A 61-YEAR-OLD school bursar bought two cars and paid off his own debts with £40,000 stolen from his employers.

Michael Hall was paid £60,000 a year with free accommodation at Kingham Hill School, near Chipping Norton, but still used school funds for his own use.

Oxford Crown Court was told last Friday that Hall wrote seven cheques between 2003 and 2009 worth a total of £43,258.

Two of the cheques paid for cars while the other five cleared the defendant’s credit card debt, prosecutor Kevin West said.

Hall had been at the school, where his wife was the librarian, since 1999 but was suspended following these allegations in November last year.

Mr West said Hall, who drank three bottles of whisky a week, checked himself into a hotel in January this year, emailed a confession to a member of staff and tried to commit suicide.

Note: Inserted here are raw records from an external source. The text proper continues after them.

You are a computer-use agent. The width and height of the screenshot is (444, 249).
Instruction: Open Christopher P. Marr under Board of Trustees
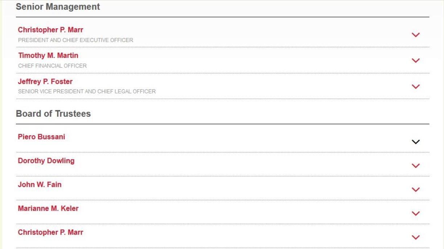pyautogui.click(x=50, y=232)

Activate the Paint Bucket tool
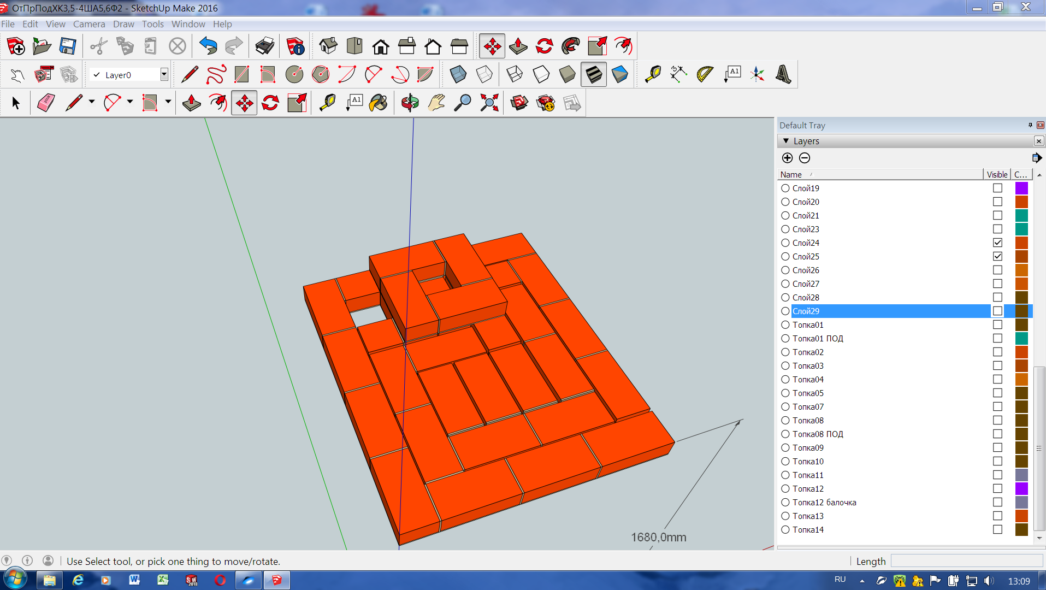[378, 103]
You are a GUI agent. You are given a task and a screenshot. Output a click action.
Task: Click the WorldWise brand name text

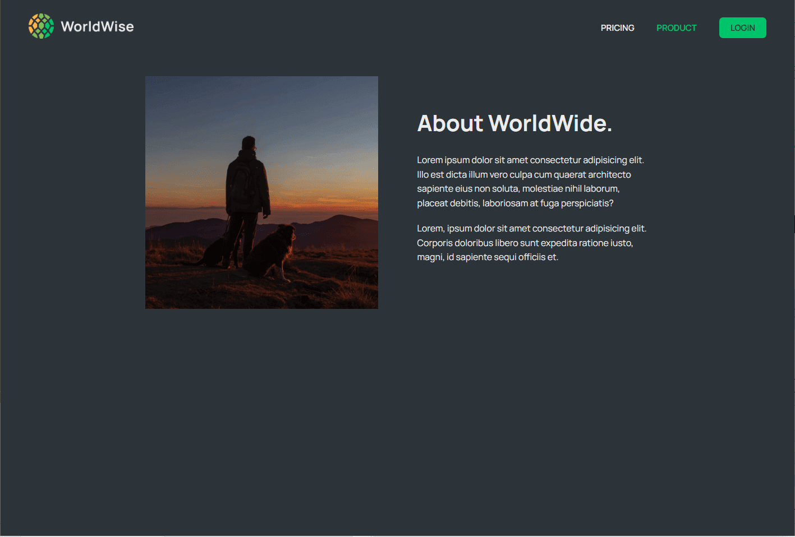click(97, 27)
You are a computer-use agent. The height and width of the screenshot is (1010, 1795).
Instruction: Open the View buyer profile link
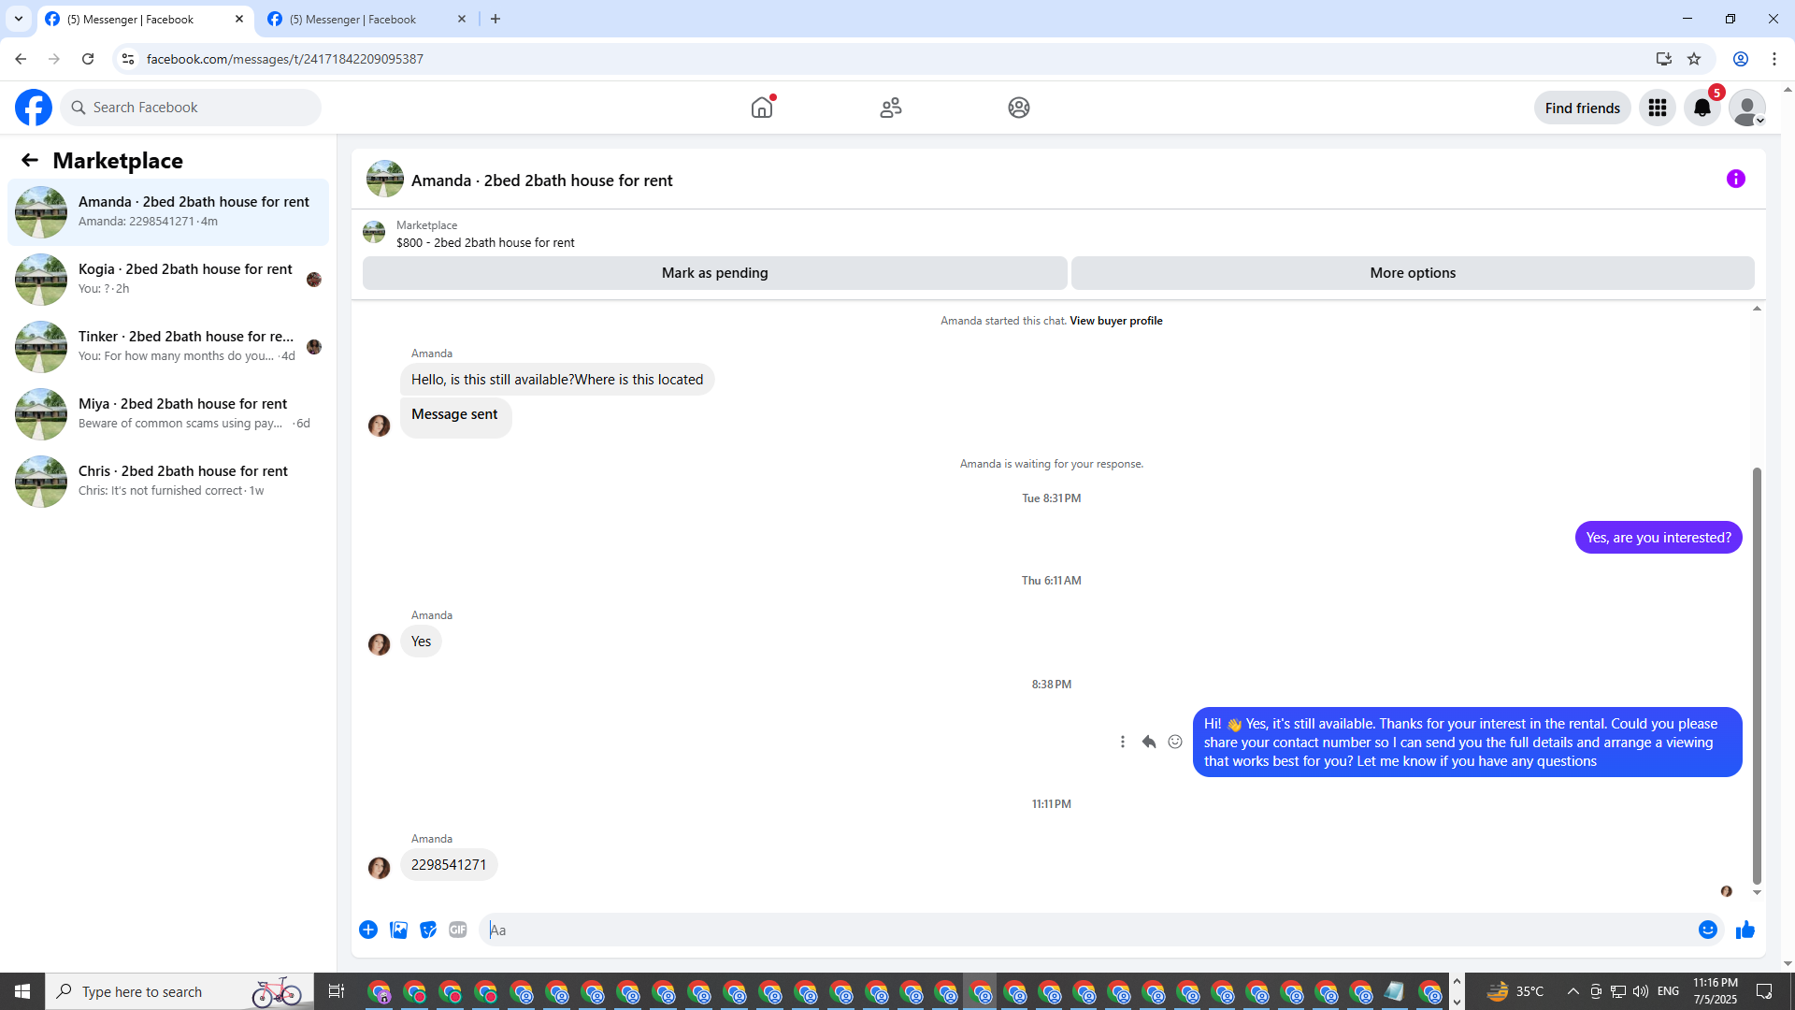[x=1115, y=321]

Stephen Parker, defending, said his client had already paid back £20,000 to the school and intended to reimburse a further £17,000 in the near future.

He said: “He thinks it was a combination of factors, the depression, the heavy drinking and the pressure that led him to behave in the manner in which he did.

“His life, clearly, is in a state of ruin.”

In a letter written to the headmaster by Hall, he said: “Words cannot express my sorrow in all of this, nor can any real explanation be made for why I did it.”

Recorder Peter Wallis called it a “substantial sum” and a “very significant breach of trust” and jailed Hall, now living in Glossop, Derbyshire, for two years.